# Action item:
Could you give the data that follows again exactly, without its pictures?

# Data for processing:
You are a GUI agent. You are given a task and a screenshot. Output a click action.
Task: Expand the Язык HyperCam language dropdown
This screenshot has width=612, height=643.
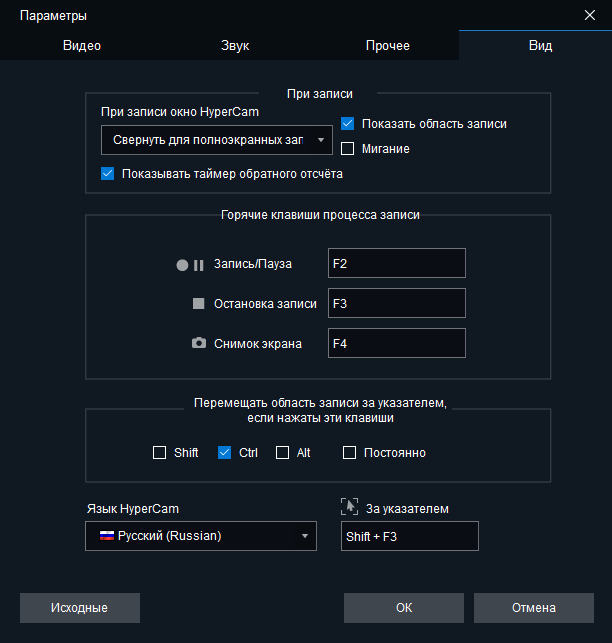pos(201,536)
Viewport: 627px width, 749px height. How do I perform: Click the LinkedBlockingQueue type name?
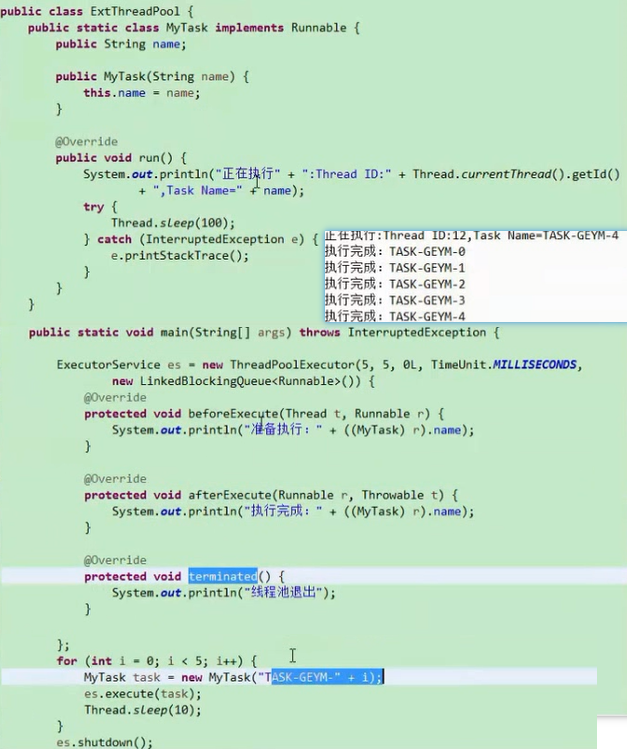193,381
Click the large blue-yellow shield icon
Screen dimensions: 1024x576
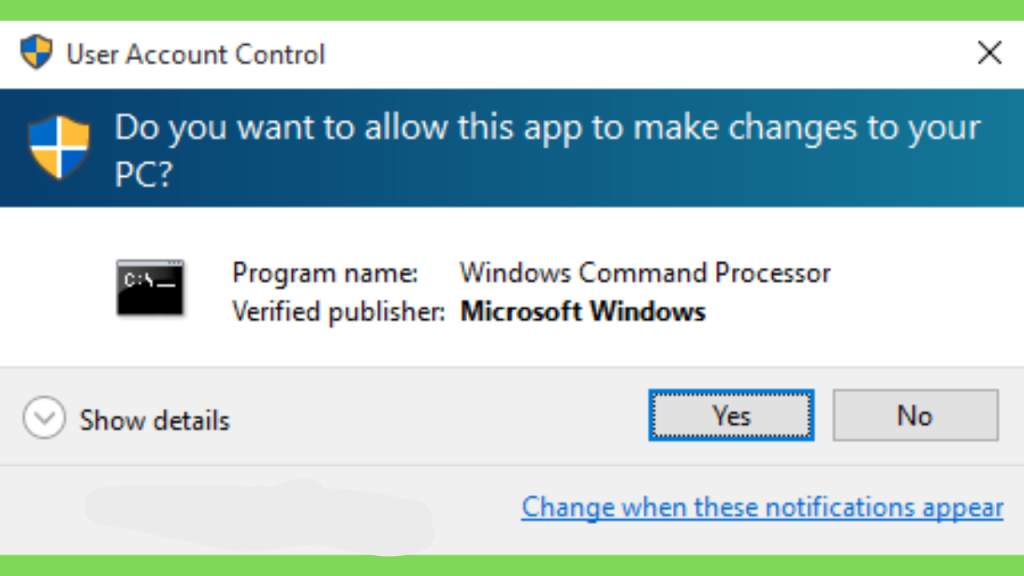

# Written answer:
You are a GUI agent. You are given a task and a screenshot. Output a click action.
Task: Expand the Язык HyperCam language dropdown
This screenshot has width=612, height=643.
pos(201,536)
Viewport: 627px width, 749px height. How do I perform: Click the LinkedBlockingQueue type name?
193,381
Click the large blue-yellow shield icon
Screen dimensions: 1024x576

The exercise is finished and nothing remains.